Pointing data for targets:
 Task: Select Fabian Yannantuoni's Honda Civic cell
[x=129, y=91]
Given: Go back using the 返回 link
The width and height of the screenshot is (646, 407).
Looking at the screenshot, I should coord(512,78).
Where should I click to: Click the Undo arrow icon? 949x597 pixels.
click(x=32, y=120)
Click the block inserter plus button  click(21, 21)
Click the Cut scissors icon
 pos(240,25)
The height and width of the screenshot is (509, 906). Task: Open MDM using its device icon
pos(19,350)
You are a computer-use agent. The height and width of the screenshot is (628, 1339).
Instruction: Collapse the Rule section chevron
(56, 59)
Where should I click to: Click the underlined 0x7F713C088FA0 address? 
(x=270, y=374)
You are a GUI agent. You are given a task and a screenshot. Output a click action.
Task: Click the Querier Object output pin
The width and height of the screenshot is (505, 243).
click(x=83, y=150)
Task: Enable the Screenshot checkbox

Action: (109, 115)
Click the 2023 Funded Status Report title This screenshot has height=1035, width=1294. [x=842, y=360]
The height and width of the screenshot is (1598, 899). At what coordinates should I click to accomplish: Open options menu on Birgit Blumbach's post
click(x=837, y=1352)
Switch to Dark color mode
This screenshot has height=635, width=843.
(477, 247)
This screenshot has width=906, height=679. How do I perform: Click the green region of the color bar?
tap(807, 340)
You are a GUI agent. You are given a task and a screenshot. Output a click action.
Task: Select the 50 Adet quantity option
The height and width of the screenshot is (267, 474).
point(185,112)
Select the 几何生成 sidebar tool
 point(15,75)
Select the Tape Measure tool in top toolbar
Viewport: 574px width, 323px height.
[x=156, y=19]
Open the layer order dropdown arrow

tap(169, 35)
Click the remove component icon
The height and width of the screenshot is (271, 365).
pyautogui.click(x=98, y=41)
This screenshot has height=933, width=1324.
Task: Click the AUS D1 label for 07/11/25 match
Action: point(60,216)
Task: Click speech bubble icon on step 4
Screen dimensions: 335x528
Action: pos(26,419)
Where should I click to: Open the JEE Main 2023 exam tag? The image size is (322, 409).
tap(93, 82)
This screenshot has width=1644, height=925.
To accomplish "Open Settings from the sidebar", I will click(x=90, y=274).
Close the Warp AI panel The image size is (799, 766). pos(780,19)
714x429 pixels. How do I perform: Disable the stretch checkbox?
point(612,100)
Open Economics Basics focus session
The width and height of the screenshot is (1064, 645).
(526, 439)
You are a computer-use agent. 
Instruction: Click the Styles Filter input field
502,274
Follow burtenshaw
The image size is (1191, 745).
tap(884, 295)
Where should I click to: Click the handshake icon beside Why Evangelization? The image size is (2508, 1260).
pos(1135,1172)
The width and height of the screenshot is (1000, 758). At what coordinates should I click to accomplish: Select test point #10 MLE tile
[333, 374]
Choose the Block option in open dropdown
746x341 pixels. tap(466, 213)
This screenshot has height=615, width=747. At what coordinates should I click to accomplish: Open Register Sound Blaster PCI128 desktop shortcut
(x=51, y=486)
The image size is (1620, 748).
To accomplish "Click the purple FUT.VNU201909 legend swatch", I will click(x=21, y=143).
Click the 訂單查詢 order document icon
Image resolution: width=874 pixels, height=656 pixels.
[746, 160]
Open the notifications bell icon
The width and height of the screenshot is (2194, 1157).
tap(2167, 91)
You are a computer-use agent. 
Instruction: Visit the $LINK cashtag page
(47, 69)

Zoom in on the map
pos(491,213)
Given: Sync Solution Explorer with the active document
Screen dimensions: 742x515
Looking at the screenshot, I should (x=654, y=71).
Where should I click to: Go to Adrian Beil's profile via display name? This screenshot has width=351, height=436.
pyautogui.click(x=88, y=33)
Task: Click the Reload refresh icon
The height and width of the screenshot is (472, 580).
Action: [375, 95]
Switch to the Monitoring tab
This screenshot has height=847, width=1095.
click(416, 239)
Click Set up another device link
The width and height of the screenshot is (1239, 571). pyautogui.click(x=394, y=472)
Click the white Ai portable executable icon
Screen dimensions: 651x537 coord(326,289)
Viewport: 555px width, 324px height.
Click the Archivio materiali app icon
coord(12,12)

EXERCISE BRIEF: Can you reproduce every one of the records above verbatim, leaving none out?

SOLUTION TO THIS EXERCISE:
 Task: Select Fabian Yannantuoni's Honda Civic cell
[x=129, y=91]
Given: Go back using the 返回 link
The width and height of the screenshot is (646, 407).
Looking at the screenshot, I should coord(512,78).
Where should I click to: Click the Undo arrow icon? 949x597 pixels.
click(x=32, y=120)
Click the block inserter plus button  click(21, 21)
Click the Cut scissors icon
 pos(240,25)
The height and width of the screenshot is (509, 906). Task: Open MDM using its device icon
pos(19,350)
You are a computer-use agent. The height and width of the screenshot is (628, 1339).
Instruction: Collapse the Rule section chevron
(56, 59)
Where should I click to: Click the underlined 0x7F713C088FA0 address? 
(x=270, y=374)
You are a GUI agent. You are given a task and a screenshot. Output a click action.
Task: Click the Querier Object output pin
The width and height of the screenshot is (505, 243).
click(x=83, y=150)
Task: Enable the Screenshot checkbox

Action: (109, 115)
Click the 2023 Funded Status Report title This screenshot has height=1035, width=1294. [x=842, y=360]
The height and width of the screenshot is (1598, 899). At what coordinates should I click to accomplish: Open options menu on Birgit Blumbach's post
click(x=837, y=1352)
Switch to Dark color mode
This screenshot has height=635, width=843.
(477, 247)
This screenshot has width=906, height=679. How do I perform: Click the green region of the color bar?
tap(807, 340)
You are a GUI agent. You are given a task and a screenshot. Output a click action.
Task: Select the 50 Adet quantity option
The height and width of the screenshot is (267, 474).
point(185,112)
Select the 几何生成 sidebar tool
 point(15,75)
Select the Tape Measure tool in top toolbar
Viewport: 574px width, 323px height.
[x=156, y=19]
Open the layer order dropdown arrow

tap(169, 35)
Click the remove component icon
The height and width of the screenshot is (271, 365).
pyautogui.click(x=98, y=41)
This screenshot has height=933, width=1324.
Task: Click the AUS D1 label for 07/11/25 match
Action: point(60,216)
Task: Click speech bubble icon on step 4
Screen dimensions: 335x528
Action: pos(26,419)
Where should I click to: Open the JEE Main 2023 exam tag? The image size is (322, 409).
tap(93, 82)
This screenshot has width=1644, height=925.
To accomplish "Open Settings from the sidebar", I will click(x=90, y=274).
Close the Warp AI panel The image size is (799, 766). pos(780,19)
714x429 pixels. How do I perform: Disable the stretch checkbox?
point(612,100)
Open Economics Basics focus session
The width and height of the screenshot is (1064, 645).
(526, 439)
You are a computer-use agent. 
Instruction: Click the Styles Filter input field
502,274
Follow burtenshaw
The image size is (1191, 745).
tap(884, 295)
Where should I click to: Click the handshake icon beside Why Evangelization? The image size is (2508, 1260).
pos(1135,1172)
The width and height of the screenshot is (1000, 758). At what coordinates should I click to accomplish: Select test point #10 MLE tile
[333, 374]
Choose the Block option in open dropdown
746x341 pixels. tap(466, 213)
This screenshot has height=615, width=747. At what coordinates should I click to accomplish: Open Register Sound Blaster PCI128 desktop shortcut
(x=51, y=486)
The image size is (1620, 748).
To accomplish "Click the purple FUT.VNU201909 legend swatch", I will click(x=21, y=143).
Click the 訂單查詢 order document icon
Image resolution: width=874 pixels, height=656 pixels.
[746, 160]
Open the notifications bell icon
The width and height of the screenshot is (2194, 1157).
tap(2167, 91)
You are a computer-use agent. 
Instruction: Visit the $LINK cashtag page
(47, 69)

Zoom in on the map
pos(491,213)
Given: Sync Solution Explorer with the active document
Screen dimensions: 742x515
Looking at the screenshot, I should (x=654, y=71).
Where should I click to: Go to Adrian Beil's profile via display name? This screenshot has width=351, height=436.
pyautogui.click(x=88, y=33)
Task: Click the Reload refresh icon
The height and width of the screenshot is (472, 580).
Action: [375, 95]
Switch to the Monitoring tab
This screenshot has height=847, width=1095.
click(416, 239)
Click Set up another device link
The width and height of the screenshot is (1239, 571). pyautogui.click(x=394, y=472)
Click the white Ai portable executable icon
Screen dimensions: 651x537 coord(326,289)
Viewport: 555px width, 324px height.
Click the Archivio materiali app icon
coord(12,12)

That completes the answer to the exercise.